Der alte Mann steht vor seinem Cafe. Sein Blick geht in den Himmel. Außer Wolken sieht er nichts. Es bleibt nicht viel Zeit, bis zum Regen, und auch sonst. Wenn er sich umdreht, blickt er auf Plastiktische und zugeklappte Sonnenschirme. Wieso die da noch stehen, weiß er nicht. Er ist sich nicht einmal sicher, weshalb er selbst noch da ist.

Die Tische werden nass, das ist alles, was er denkt. Man muss sie fortschaffen bevor der Regen kommt. Vielleicht wird er sie auch stehenlassen, im Grunde spielt es keine Rolle. Die Geschäfte gehen schlecht, früher war das anders. Seitdem regnet es auch mehr. Wegen den Polkappen, die schmelzen oder der Erde, die angeblich immer wärmer wird, nicht hier, im Gesamten, es ist schwer zu sagen. Könnte er nochmal von vorn anfangen...aber Neuanfänge gibt es keine und wer kann wissen, ob dann alles besser oder auch nur anders wäre.

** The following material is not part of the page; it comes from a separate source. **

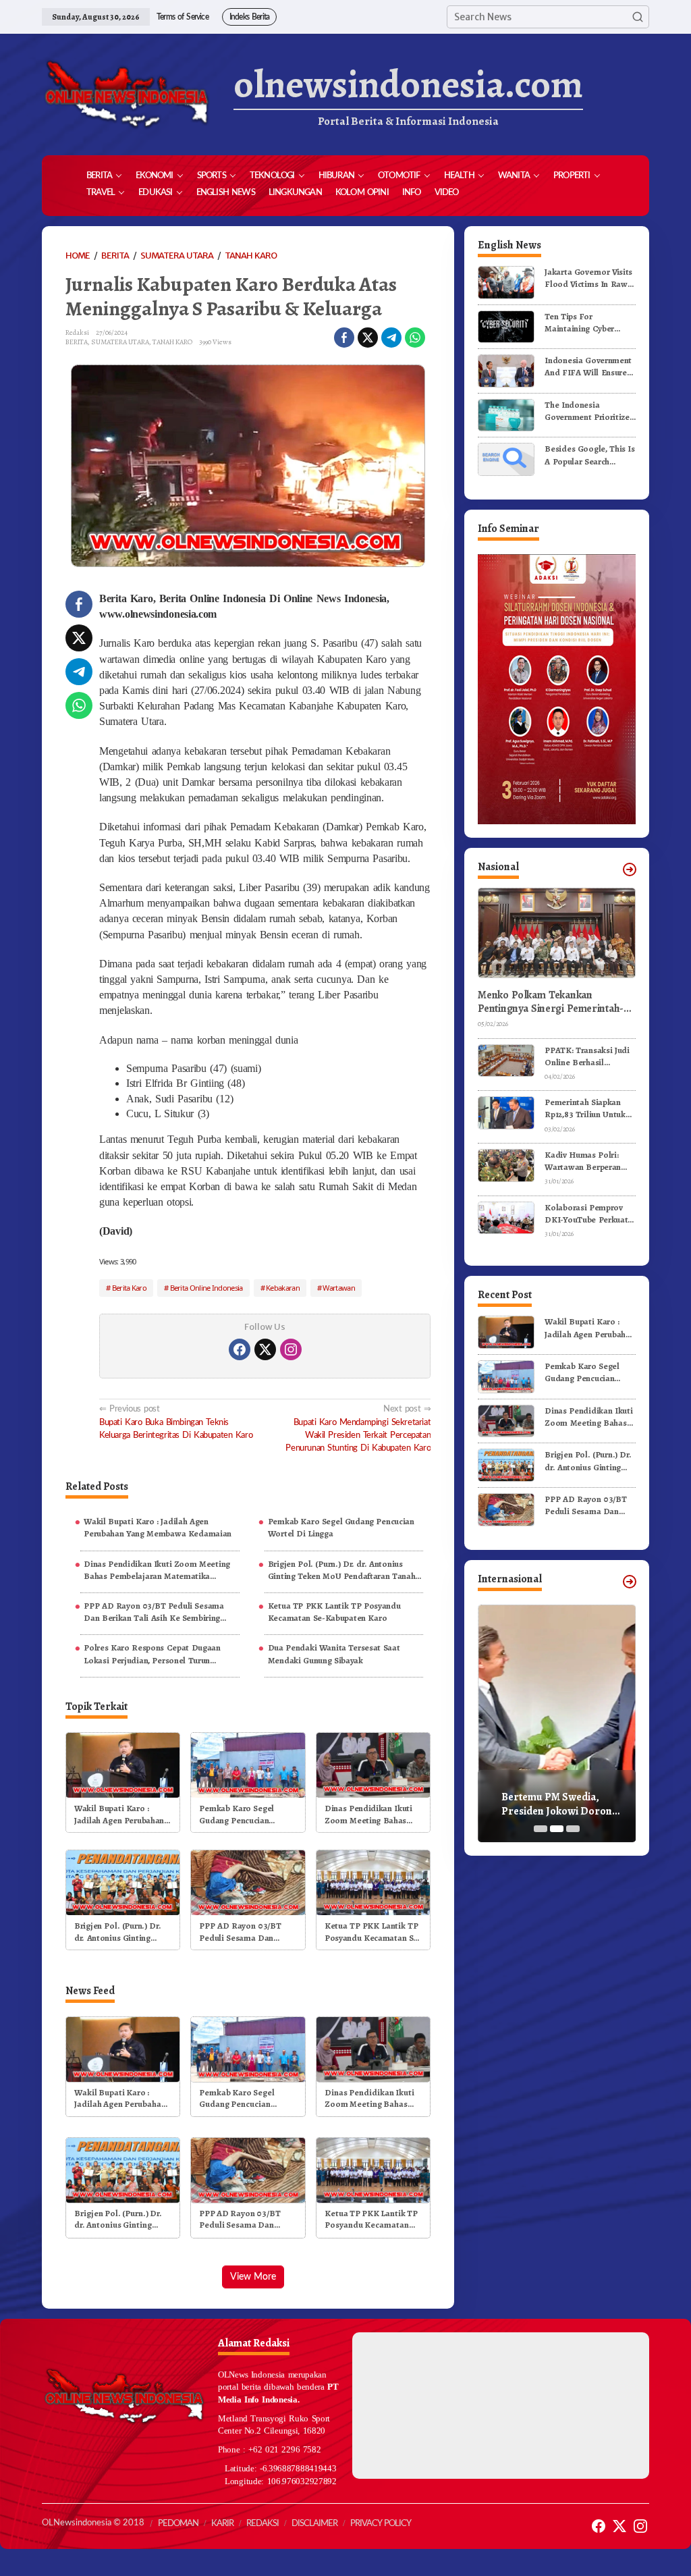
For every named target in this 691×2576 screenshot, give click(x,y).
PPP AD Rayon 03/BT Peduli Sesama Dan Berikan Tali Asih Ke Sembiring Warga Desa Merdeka (153, 1612)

Die Autos rollen wie von selbst vorbei, aus manchen blicken Kinder, ihre Augen sind groß und müde. Sie wissen auch nicht, was sie sagen sollen. Er hat schon daran gedacht, sich einfach auf die Straße zu stellen, alles was es dazu bräuchte, wär ein bisschen Hoffnung und ein Schild, aber bis jetzt hat er keine Idee, was man darauf schreiben kann. Er reibt sich die Augen und beginnt zwischen den Tischen herumzulaufen, bleibt ab und zu stehen, um mit der Hand über das Plastik zu streichen, es ist noch warm. Auf der anderen Straßenseite geht eine Frau mit zwei großen Einkaufstüten, immer wieder richtet sie den Blick nach oben.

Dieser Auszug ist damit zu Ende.